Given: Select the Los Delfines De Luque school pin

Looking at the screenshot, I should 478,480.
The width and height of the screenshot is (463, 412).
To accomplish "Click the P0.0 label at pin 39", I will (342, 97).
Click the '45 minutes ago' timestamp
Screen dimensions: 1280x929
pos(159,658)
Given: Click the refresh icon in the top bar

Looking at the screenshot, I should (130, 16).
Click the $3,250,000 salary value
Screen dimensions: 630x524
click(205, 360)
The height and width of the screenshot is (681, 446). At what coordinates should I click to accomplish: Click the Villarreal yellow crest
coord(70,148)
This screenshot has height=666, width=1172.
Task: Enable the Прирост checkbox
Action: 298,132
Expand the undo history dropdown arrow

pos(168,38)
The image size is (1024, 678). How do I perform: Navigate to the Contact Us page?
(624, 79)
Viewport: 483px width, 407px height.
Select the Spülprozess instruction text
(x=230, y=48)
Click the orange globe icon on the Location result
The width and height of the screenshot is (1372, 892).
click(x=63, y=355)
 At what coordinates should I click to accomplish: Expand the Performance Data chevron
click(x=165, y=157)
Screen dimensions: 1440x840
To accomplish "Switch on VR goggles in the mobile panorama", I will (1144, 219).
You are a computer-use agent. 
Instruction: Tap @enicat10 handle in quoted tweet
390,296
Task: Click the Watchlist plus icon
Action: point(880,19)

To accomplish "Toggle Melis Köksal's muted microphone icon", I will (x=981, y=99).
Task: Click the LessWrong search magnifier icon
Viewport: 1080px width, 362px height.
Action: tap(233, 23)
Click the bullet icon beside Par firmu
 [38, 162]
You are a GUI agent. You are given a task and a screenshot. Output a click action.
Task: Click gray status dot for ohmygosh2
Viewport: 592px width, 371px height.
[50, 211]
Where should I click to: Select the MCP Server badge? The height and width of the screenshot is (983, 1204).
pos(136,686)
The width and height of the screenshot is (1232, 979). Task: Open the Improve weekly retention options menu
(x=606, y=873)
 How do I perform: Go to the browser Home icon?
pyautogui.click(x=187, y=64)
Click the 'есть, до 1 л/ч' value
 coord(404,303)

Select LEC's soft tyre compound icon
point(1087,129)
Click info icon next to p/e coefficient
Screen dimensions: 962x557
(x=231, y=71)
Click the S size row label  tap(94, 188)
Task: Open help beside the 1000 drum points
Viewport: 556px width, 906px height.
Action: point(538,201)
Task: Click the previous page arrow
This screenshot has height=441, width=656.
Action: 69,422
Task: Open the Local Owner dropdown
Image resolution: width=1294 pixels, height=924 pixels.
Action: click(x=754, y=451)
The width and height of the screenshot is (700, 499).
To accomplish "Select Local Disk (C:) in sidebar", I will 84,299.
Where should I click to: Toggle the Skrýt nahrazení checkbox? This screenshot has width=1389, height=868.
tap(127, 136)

● ● ●

Please rewrite the lines from the one containing "The width and height of the screenshot is (700, 499)." through the end of the records, changing "sidebar" to "navigation pane" and leaving everything else as it is.

The width and height of the screenshot is (700, 499).
To accomplish "Select Local Disk (C:) in navigation pane", I will 84,299.
Where should I click to: Toggle the Skrýt nahrazení checkbox? This screenshot has width=1389, height=868.
tap(127, 136)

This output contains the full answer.